Cuando hablamos de iglesias turísticas, especialmente si son católicas, tendemos a imaginarnos unos edificios imponentes, representantes de la mejor arquitectura del momento y llenos de tesoros y obras de arte. Algunas no son tan espectaculares pero sí valiosas por su antigüedad. En todo caso, cuando son modernas,suelen presentar un aspecto futurista salido del talento de algún arquitecto de renombre. Pero si uno viaja a la región chilena de Arica y Parinacota, al norte del país, se encontrará unos templos dignos de formar parte del Patrimonio de la Humanidad por su valor y rareza.
Retrocedamos en el tiempo hasta el siglo XVI, cuando los primitivos pobladores aymaras de la zona resistían obcecadamente los intentos de penetración de los españoles en aquel territorio tan árido y duro que constituía el altiplano, a 4.000 metros de altitud. Las minas de plata de Potosí dieron vida a la región hasta que se agotaron. Entonces cogió el testigo la industria salitrera durante los siglos siguientes.
En ese contexto, los misioneros intentaron ganarse a los indígenas y en vez de levantar catedrales o grandes iglesias optaron por identificarse lo más posible con los usos lugareños. Así fue cómo construyeron pequeños templos de adobe y madera, a menudo con techo de paja, muy similares a las viviendas típicas locales pero mezclados con el llamado estilo barroco mestizo. Lugares muy modestos que hoy nos resultan extraños, pintorescos por la fusión de culturas que suponen, y que suman aproximadamente una treintena.
Durante mucho tiempo no estuvieron bien conservados debido al abandono del medio rural que supuso la fundación de la ciudad de Arica y a la endeblez de los materiales constructivos. Sin embargo, un plan de restauración desarrollado por la Fundación Altiplano desde hace un par de décadas ha permitido recuperarlos y que se incorporen a los todavía incipientes circuitos turísticos.

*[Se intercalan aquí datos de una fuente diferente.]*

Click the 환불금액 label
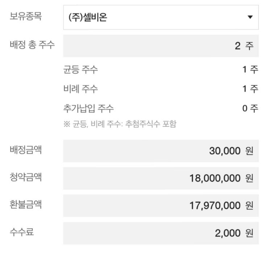Screen dimensions: 269x259 coord(26,204)
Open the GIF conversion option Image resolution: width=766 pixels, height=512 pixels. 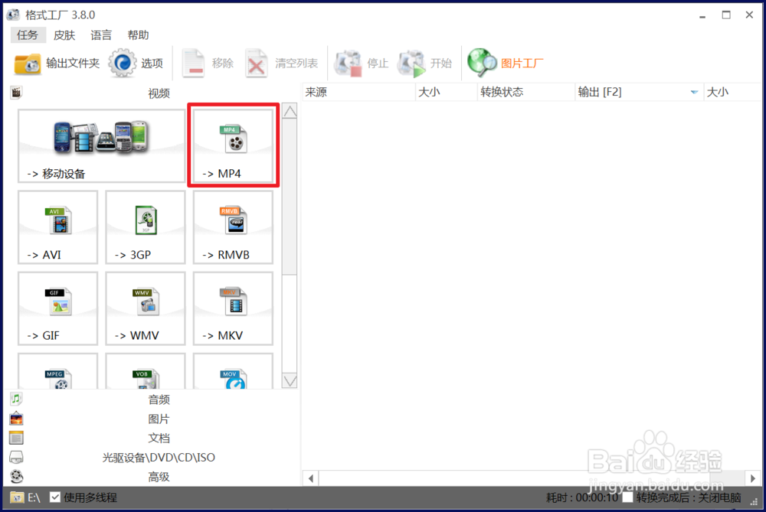tap(57, 308)
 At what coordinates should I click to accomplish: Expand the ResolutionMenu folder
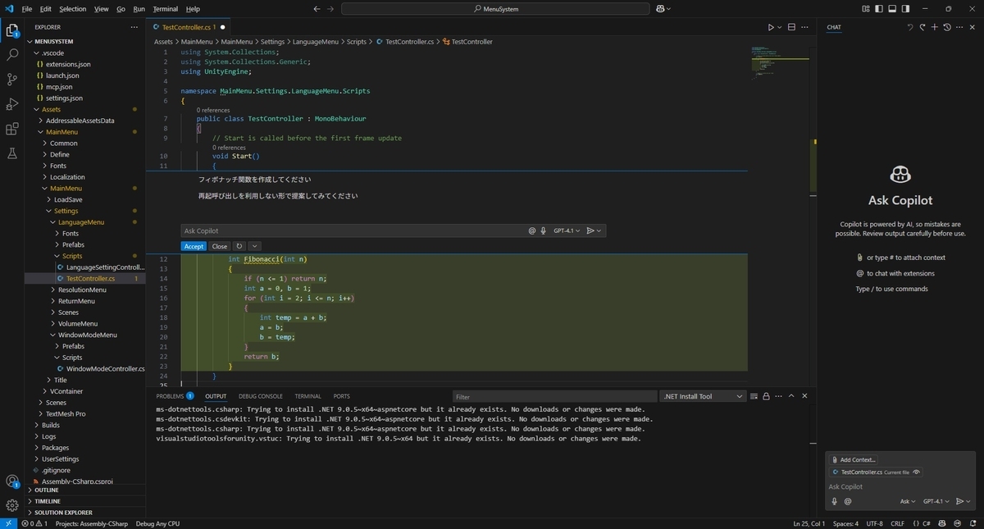tap(82, 290)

Cualquier visitante por esos contornos debería acercarse a ver, por ejemplo, la iglesia de Parinacota, erigida en el año 1670. Rodeada por un muro de adobe que forma una especie de plaza frente a la fachada, escenario de fiestas y ceremonias, que se traspasa por puertas moinumentales de piedra volcánica rosada. Su nave, de 33 metros de longitud y 6 de altura, también es de adobe, aunque blanqueado con cal. Cuenta con campanario exento y varios murales de principios del siglo XVIII.
Monumento histórico desde 1979, junto a otros templos de la comunidad de Putre, como el de Isluga, se intenta que la UNESCO lo incluya en su lista de Patrimonio de la Humanidad.